__WORK REQUEST A__:
Collect every line in the entries below that contains the word "общего", and copy each one out in full.

RCKa was commissioned to design a new home for the Open Eye Gallery on Liverpool’s historic dockfront which had outgrown its former home in the heart of the city.

This presented a unique opportunity for the gallery to become the key cultural destination within the Mann Island development, with increased exposure and visibility bringing photographic arts to a wider audience.

Commissioned at a time of arts’ funding cuts, our collaborative design process focused on innovative ways to balance the gallery’s needs for curatorial control, with open and engaging spaces better able to attract funding. A steering group with representatives from northern art centres such as the Tate, Ceri Hand and Liverpool Museum and Biennale was established, which led to our suggestion of a fourth public gallery space that transformed the external elevation into a canvas and connected back to the City. This has been incredibly successful, and helped secure a significant increase in funding and a 500% increase in visitors, resulting in more sales from the shop in its first month of opening than sold in over 6 years from its previous home.

__WORK REQUEST B__:
Retype the part of the Open Eye Gallery passage above, starting with "Commissioned at a" and going on through "its previous home.".

__RECORDS SHOWN__:
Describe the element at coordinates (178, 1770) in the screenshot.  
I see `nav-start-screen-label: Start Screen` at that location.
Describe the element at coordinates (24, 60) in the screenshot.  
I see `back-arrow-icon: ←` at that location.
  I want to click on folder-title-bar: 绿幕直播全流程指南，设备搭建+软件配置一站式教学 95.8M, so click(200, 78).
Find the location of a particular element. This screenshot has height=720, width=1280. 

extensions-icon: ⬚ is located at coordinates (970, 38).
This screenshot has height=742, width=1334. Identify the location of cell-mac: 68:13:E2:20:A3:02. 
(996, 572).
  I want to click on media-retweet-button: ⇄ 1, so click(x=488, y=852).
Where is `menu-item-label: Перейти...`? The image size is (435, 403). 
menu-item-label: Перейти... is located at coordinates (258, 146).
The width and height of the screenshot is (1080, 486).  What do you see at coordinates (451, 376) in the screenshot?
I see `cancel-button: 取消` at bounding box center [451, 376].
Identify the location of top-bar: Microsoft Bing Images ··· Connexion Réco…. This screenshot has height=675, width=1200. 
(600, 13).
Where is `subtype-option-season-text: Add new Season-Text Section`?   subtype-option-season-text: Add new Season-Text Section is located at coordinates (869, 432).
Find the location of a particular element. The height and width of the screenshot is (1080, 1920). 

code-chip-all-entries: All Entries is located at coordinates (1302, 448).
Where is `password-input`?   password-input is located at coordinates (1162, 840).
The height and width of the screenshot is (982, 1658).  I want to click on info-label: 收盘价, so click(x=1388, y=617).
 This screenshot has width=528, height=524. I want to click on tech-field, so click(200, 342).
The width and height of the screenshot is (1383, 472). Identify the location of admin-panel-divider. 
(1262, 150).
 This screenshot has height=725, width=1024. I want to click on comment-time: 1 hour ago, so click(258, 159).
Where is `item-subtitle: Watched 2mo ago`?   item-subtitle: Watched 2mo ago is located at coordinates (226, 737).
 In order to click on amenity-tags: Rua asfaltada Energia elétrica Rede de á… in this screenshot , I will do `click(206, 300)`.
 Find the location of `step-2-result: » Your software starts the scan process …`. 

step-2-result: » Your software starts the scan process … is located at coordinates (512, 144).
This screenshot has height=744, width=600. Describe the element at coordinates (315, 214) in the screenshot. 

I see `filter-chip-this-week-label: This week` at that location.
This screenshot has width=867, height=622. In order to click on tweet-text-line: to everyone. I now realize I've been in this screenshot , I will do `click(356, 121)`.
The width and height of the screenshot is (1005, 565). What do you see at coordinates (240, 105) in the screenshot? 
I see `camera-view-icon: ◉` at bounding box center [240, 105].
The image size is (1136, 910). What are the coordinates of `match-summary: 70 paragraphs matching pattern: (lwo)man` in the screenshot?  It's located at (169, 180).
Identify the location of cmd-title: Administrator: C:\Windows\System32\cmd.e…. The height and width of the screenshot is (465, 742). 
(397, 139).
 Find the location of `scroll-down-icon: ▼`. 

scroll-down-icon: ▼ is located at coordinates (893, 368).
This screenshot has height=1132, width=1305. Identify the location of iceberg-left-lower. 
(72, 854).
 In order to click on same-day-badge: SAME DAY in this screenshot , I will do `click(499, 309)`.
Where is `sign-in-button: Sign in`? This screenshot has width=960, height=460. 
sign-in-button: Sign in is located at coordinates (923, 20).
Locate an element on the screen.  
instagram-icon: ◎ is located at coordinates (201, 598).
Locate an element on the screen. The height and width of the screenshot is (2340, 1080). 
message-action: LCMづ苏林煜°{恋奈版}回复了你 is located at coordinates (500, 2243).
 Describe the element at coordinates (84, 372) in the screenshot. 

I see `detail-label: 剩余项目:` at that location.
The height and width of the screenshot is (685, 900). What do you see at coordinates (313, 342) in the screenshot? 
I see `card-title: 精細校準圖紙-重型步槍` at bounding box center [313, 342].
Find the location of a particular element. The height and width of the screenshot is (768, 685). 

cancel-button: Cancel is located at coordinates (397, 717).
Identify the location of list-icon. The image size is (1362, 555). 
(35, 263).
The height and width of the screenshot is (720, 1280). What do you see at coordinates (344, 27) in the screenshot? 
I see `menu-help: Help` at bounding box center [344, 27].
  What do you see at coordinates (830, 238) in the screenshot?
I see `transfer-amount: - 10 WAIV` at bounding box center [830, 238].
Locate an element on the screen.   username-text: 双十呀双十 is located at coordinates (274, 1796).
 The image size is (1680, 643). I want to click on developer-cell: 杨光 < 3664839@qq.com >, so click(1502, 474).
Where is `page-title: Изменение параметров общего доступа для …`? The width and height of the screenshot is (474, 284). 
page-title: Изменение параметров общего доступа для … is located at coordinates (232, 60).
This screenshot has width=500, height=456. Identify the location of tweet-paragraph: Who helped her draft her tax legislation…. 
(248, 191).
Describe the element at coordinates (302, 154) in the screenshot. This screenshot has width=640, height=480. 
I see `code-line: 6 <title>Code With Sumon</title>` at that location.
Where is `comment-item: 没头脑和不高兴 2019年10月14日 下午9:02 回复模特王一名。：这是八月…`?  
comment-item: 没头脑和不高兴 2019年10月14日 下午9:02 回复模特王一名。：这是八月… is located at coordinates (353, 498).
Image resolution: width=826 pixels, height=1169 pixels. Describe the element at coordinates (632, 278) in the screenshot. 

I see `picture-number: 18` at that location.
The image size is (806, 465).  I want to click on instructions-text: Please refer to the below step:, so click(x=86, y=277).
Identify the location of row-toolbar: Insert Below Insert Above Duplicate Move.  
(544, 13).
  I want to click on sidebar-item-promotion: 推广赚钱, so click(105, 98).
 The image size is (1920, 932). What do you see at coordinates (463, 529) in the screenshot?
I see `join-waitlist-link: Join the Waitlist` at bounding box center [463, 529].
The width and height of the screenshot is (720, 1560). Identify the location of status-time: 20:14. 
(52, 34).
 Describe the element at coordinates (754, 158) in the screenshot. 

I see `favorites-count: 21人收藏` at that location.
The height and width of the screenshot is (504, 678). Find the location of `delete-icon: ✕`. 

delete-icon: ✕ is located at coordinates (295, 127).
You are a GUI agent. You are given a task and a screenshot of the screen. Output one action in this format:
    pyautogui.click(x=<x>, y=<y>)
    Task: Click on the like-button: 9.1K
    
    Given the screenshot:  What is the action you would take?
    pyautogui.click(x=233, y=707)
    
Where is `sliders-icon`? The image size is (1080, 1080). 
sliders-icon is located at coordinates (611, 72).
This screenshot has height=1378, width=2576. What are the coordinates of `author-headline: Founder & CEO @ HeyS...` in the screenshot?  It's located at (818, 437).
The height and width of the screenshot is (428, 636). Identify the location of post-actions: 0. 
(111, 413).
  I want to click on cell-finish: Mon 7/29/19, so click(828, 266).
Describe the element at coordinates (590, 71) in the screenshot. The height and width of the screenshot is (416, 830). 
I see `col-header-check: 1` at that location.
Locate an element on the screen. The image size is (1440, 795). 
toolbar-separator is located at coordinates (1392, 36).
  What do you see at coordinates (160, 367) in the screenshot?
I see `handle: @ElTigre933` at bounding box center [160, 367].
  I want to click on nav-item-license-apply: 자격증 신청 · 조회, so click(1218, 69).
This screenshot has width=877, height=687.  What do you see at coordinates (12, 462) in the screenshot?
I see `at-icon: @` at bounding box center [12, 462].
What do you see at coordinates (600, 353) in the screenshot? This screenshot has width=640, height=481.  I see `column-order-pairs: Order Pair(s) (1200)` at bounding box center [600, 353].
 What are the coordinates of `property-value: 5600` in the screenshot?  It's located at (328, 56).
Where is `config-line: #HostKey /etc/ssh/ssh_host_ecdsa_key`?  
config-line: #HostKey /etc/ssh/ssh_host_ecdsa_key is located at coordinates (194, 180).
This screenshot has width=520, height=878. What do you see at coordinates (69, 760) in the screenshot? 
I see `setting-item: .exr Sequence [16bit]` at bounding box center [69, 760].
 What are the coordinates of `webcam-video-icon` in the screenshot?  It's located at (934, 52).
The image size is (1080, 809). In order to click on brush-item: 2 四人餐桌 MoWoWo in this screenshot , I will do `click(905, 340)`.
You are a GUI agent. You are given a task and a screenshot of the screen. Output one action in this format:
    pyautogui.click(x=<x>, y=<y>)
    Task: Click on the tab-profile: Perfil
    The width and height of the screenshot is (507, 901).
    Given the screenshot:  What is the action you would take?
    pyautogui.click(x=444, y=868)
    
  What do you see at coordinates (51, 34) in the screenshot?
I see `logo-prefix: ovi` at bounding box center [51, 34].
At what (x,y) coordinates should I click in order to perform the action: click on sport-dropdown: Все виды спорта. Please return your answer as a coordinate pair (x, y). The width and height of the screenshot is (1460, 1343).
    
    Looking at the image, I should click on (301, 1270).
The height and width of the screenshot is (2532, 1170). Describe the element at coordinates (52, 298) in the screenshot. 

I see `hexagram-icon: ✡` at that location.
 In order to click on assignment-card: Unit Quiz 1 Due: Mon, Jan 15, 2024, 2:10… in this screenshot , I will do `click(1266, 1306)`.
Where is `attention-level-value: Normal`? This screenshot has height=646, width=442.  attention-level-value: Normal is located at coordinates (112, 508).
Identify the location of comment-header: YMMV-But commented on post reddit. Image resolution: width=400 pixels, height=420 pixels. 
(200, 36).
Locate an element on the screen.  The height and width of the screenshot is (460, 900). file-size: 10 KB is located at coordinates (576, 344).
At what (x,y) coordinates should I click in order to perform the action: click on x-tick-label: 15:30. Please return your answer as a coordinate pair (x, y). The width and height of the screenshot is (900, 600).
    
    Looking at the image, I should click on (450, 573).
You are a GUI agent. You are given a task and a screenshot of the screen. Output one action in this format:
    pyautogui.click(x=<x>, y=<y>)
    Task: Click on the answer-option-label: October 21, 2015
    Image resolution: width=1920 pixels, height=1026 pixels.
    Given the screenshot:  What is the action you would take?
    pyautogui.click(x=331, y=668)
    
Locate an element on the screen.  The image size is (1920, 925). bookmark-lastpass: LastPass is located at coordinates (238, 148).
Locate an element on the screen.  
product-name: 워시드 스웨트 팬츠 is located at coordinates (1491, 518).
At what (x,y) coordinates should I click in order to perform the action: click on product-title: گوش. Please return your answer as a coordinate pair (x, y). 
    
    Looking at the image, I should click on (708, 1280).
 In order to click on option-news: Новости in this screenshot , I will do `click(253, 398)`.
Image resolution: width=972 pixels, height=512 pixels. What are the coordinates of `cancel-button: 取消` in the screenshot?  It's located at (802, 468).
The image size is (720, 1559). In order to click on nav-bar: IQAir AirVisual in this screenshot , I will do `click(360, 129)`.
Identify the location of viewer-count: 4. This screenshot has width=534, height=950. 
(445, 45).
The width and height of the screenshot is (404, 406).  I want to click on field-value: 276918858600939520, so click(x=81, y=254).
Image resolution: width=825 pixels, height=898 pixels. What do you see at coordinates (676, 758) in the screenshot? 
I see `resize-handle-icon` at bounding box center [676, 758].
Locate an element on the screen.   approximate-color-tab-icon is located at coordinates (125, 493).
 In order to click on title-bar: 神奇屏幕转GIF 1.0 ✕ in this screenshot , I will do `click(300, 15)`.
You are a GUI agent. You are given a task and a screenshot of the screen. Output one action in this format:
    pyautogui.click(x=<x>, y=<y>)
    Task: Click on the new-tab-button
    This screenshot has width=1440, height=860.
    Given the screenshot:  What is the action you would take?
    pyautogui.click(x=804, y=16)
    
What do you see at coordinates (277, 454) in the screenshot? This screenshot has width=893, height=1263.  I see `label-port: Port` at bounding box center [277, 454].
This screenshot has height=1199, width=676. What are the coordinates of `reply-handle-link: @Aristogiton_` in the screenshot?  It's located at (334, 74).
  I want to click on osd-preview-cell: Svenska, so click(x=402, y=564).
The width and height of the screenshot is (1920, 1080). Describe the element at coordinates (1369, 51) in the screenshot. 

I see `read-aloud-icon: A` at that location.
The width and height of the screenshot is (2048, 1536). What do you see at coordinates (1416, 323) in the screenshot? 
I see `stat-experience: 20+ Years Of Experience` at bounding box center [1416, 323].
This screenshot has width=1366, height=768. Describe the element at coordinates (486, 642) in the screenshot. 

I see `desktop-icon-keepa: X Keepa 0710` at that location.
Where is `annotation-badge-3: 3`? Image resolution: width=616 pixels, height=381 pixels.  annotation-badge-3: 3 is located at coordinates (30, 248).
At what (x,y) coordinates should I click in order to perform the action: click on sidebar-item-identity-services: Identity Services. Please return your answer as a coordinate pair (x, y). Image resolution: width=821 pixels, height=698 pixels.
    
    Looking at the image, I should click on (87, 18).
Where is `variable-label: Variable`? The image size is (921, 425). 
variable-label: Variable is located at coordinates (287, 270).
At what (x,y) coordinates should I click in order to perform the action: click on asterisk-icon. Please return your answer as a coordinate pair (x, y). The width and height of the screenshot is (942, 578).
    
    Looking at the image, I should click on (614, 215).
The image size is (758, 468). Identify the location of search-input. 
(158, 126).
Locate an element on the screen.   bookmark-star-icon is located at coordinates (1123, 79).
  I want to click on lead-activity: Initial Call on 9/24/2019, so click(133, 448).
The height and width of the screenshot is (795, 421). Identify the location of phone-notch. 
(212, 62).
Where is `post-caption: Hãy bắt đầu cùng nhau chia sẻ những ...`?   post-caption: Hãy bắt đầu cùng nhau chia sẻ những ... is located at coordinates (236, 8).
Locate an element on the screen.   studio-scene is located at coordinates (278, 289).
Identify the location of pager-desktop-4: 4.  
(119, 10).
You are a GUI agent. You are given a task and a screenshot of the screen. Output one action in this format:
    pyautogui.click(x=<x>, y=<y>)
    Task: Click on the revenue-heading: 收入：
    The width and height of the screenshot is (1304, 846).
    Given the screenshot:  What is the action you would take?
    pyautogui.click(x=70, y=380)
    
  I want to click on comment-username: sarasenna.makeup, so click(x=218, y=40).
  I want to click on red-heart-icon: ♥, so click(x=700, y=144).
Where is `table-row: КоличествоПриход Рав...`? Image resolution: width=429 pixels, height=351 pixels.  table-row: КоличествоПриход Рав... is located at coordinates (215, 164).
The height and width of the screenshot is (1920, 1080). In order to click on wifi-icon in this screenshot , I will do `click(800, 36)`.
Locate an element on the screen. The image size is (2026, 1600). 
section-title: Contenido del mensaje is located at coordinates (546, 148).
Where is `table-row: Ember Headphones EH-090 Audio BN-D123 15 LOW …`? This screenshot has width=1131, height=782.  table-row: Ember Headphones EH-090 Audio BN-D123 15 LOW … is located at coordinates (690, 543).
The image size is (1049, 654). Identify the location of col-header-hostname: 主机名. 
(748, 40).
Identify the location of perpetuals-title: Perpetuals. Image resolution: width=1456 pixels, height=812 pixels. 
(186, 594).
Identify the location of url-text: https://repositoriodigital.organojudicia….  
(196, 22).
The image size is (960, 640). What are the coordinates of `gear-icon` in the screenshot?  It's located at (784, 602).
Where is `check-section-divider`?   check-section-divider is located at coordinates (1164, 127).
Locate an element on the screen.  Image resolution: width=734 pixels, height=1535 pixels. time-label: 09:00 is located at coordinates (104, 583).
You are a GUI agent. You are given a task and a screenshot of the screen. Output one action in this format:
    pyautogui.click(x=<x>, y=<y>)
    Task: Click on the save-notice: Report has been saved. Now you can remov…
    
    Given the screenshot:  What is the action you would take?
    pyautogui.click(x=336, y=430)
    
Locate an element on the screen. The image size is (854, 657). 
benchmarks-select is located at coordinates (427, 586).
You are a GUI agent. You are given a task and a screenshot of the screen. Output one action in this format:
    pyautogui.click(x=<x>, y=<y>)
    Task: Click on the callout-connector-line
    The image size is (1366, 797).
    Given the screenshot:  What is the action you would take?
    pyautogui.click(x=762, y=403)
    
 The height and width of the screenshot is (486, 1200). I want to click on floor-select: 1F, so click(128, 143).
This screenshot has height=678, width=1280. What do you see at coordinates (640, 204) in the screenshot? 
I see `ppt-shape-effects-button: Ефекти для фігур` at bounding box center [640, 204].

__TASK RESPONSE A__:
Where is `page-title: Изменение параметров общего доступа для …`? The width and height of the screenshot is (474, 284). 
page-title: Изменение параметров общего доступа для … is located at coordinates (232, 60).

__TASK RESPONSE B__:
Commissioned at a time of arts’ funding cuts, our collaborative design process focused on innovative ways to balance the gallery’s needs for curatorial control, with open and engaging spaces better able to attract funding. A steering group with representatives from northern art centres such as the Tate, Ceri Hand and Liverpool Museum and Biennale was established, which led to our suggestion of a fourth public gallery space that transformed the external elevation into a canvas and connected back to the City. This has been incredibly successful, and helped secure a significant increase in funding and a 500% increase in visitors, resulting in more sales from the shop in its first month of opening than sold in over 6 years from its previous home.